Parliament has agreed not to pursue legislation that would specifically make it a crime for HIV-infected persons to purposely spread the virus.
The National Assembly yesterday adopted the report of a special select committee of Parliament which rejected a motion, moved since last year July by Guyana Action Party- Rise Organise and Rebuild (GAP-ROAR) MP Everall Franklin, to criminalise the wilful transmission of HIV.
Presenting the report, Minister of Health Dr. Leslie Ramsammy said that while the consensus was that the wilfully spreading HIV is unacceptable and criminal, there are general criminal laws adequate to address this offence. He added that while the spread of HIV is a problem, it cannot be resolved by criminalisation.
“Criminalisation of HIV transmission has not been proven to prevent the spread of HIV, it merely encourages individuals not to get tested and increases the stigma and discrimination against those who are positive,” he said.

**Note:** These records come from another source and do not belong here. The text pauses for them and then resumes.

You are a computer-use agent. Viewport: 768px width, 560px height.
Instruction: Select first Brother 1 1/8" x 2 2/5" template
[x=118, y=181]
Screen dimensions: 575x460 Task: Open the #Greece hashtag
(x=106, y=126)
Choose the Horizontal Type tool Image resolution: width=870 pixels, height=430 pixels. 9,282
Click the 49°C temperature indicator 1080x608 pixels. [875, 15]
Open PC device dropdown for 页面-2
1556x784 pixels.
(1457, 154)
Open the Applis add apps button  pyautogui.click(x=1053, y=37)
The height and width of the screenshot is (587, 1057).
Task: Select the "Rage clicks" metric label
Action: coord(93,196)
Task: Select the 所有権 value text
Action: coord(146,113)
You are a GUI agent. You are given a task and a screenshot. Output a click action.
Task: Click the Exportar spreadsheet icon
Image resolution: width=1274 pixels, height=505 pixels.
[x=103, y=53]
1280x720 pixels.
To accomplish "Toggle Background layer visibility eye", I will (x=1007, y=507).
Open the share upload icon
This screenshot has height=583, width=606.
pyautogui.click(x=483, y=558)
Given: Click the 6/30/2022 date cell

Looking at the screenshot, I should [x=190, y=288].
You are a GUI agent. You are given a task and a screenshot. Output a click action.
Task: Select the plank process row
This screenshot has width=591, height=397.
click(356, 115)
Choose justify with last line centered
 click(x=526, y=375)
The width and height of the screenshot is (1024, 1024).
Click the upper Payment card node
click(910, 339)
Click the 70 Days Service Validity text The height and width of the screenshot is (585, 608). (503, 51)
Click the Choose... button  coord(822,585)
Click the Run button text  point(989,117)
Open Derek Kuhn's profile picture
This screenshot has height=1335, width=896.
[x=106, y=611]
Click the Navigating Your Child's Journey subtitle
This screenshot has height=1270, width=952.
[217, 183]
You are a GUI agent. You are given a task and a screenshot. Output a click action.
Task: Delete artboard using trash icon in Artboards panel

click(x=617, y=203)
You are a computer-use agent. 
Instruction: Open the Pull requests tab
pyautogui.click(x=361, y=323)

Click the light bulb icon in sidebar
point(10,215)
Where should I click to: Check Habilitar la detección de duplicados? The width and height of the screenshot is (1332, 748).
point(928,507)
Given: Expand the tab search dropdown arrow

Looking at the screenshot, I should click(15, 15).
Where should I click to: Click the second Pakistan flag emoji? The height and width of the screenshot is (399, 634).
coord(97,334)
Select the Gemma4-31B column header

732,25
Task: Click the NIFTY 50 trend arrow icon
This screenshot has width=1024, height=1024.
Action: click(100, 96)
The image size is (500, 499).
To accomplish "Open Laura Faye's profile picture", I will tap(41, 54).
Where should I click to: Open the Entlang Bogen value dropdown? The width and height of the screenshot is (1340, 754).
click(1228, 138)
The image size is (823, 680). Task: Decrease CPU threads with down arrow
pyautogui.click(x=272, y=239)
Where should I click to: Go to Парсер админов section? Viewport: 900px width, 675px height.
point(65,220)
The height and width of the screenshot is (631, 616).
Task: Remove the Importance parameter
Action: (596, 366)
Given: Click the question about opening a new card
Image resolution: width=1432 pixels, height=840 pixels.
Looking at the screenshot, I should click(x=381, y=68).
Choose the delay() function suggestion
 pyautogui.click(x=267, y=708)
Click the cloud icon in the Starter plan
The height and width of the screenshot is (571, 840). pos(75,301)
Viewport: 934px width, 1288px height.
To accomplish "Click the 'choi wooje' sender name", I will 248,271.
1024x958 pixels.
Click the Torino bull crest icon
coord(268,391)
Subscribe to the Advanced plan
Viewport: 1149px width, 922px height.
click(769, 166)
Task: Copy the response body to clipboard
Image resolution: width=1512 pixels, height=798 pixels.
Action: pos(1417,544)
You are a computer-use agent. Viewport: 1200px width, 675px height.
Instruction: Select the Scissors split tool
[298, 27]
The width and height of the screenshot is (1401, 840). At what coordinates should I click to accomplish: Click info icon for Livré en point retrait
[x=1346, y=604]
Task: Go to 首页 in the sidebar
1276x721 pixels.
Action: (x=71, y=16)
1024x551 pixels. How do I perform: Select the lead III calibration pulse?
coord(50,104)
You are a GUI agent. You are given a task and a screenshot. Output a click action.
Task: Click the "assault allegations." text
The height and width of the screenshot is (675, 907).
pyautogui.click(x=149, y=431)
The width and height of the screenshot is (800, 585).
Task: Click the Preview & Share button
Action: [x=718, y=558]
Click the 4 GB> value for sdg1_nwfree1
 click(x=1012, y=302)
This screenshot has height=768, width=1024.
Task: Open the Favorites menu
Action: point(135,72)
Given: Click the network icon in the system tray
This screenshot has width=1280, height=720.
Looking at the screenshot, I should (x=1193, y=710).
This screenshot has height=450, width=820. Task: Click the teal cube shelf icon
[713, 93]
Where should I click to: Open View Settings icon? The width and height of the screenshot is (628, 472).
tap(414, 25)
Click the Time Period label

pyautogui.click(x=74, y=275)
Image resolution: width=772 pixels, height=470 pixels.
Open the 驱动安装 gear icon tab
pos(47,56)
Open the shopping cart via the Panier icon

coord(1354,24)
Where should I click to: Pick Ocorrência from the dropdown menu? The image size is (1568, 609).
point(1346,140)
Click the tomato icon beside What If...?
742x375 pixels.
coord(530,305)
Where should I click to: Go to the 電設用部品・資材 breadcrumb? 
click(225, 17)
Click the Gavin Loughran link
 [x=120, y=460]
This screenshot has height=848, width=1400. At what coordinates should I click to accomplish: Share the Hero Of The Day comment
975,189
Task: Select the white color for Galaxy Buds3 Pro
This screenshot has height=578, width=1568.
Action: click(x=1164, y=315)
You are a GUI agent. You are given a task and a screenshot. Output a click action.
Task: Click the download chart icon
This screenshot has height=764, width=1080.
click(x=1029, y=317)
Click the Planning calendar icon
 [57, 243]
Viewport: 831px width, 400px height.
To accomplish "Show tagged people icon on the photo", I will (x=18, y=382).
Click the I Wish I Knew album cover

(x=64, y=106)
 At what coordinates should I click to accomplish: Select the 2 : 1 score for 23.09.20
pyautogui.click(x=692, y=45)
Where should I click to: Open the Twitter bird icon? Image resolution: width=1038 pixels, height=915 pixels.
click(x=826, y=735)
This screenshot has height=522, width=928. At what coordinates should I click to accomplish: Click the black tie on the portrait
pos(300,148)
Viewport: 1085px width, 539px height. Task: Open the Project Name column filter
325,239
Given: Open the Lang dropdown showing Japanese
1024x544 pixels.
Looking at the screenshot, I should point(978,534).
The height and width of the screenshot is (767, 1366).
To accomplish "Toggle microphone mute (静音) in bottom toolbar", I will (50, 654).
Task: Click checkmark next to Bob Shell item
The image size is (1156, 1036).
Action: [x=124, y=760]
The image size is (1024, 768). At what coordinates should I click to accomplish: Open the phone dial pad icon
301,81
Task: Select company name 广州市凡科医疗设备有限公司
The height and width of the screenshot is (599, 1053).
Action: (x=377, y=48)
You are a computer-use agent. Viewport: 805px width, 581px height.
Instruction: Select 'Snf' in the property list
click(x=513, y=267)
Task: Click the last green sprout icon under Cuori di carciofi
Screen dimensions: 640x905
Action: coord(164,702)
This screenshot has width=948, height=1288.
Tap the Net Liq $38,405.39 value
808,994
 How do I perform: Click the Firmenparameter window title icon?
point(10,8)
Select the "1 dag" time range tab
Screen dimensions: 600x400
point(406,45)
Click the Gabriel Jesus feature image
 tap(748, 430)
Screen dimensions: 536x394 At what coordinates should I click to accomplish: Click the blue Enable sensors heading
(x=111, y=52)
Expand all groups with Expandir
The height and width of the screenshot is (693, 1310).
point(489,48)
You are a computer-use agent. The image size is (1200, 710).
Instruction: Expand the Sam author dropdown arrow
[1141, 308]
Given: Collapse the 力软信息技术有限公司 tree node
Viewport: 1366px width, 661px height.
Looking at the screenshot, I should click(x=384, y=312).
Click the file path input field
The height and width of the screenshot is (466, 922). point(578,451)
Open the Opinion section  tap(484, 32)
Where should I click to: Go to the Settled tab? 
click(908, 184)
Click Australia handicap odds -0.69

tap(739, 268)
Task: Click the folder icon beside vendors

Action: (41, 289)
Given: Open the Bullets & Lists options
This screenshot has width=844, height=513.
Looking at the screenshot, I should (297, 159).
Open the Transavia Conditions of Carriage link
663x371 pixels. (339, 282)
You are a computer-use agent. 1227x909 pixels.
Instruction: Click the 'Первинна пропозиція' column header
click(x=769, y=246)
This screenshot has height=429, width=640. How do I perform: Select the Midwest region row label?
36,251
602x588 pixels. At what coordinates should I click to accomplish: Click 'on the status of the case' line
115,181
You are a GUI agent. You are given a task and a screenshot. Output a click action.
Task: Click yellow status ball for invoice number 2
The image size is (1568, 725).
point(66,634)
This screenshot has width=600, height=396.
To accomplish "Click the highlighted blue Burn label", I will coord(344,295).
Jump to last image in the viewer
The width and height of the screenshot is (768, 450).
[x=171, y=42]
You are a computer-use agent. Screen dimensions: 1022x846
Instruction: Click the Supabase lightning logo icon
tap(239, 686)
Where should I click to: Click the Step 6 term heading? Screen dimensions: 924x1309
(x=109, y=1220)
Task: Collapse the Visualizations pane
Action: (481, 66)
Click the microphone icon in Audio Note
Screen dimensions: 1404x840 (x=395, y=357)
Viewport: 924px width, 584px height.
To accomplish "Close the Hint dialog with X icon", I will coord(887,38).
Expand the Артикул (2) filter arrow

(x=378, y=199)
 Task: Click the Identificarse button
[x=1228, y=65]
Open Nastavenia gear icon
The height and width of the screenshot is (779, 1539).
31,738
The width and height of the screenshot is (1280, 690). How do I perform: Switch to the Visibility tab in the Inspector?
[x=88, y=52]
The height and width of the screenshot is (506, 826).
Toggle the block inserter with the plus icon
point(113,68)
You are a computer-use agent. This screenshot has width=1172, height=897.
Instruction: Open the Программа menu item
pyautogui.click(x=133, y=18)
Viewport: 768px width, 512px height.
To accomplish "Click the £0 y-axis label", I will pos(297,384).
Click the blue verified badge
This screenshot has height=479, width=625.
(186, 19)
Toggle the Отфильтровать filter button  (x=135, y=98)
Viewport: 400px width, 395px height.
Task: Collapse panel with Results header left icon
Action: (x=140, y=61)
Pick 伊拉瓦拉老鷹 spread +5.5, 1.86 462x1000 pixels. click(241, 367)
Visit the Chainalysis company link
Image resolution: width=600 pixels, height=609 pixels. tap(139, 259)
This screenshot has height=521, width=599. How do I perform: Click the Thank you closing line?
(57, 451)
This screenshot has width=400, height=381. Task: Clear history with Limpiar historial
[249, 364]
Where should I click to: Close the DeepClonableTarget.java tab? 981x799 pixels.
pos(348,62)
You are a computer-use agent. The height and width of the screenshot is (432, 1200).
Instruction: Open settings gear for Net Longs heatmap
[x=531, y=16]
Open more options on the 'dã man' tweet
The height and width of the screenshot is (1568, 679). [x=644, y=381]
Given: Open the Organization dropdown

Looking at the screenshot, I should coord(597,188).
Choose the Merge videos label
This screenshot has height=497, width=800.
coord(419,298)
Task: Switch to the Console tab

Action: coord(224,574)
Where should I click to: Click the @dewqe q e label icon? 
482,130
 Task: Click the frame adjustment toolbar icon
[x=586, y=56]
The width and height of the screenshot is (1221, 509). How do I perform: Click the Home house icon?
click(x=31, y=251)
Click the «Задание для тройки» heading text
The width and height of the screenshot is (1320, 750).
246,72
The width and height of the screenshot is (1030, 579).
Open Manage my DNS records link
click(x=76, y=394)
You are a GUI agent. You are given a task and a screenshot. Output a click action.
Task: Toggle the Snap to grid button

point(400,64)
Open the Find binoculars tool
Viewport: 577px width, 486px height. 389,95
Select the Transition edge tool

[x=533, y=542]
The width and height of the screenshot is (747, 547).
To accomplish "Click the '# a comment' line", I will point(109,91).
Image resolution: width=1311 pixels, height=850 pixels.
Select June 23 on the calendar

Ramsammy said the decision reached by the committee was unanimous, with members generally reflecting the presentations of organizations and individuals who made their views known.
The Joint United Nations Team on AIDS, coordinated by the United Nations Joint Programme on HIV/AIDS (UNAIDS) has congratulated the Parliamentary Committee for its decision.
“Such a law would have deepened the climate of denial, secrecy and fear surrounding the virus in Guyana and in so doing reduce people’s willingness to learn their status and access treatment and support,” it said in a statement yesterday.
At the end of 2010, the prevalence of HIV among pregnant women was 0.88 percent compared to 7.1 percent in 1995, in 2000, more than 850 women who give birth to babies were infected with HIV, in 2010 that number has significantly decreased to 101, a reduction of over 88 percent. In 2000, over 200 babies were born with HIV but that number dropped to eight in 2009.